++++ Raw records ++++

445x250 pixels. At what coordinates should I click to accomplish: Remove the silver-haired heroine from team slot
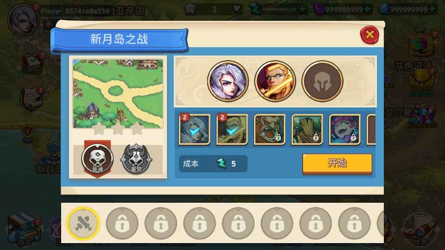pyautogui.click(x=228, y=81)
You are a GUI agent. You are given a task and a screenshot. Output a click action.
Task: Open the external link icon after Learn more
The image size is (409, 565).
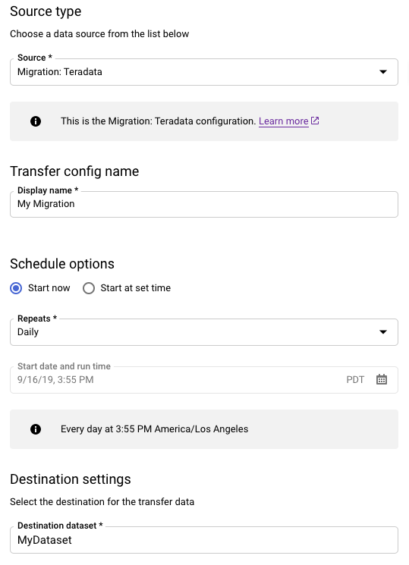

++++

> Task details
Rewrite the material above with "heroine" replaced by "character", leaving every other part unchanged and omitting the pictures.

> Written answer
445x250 pixels. At what coordinates should I click to accomplish: Remove the silver-haired character from team slot
pyautogui.click(x=228, y=81)
You are a GUI agent. You are given a task and a screenshot. Output a click action.
Task: Open the external link icon after Learn more
The image size is (409, 565).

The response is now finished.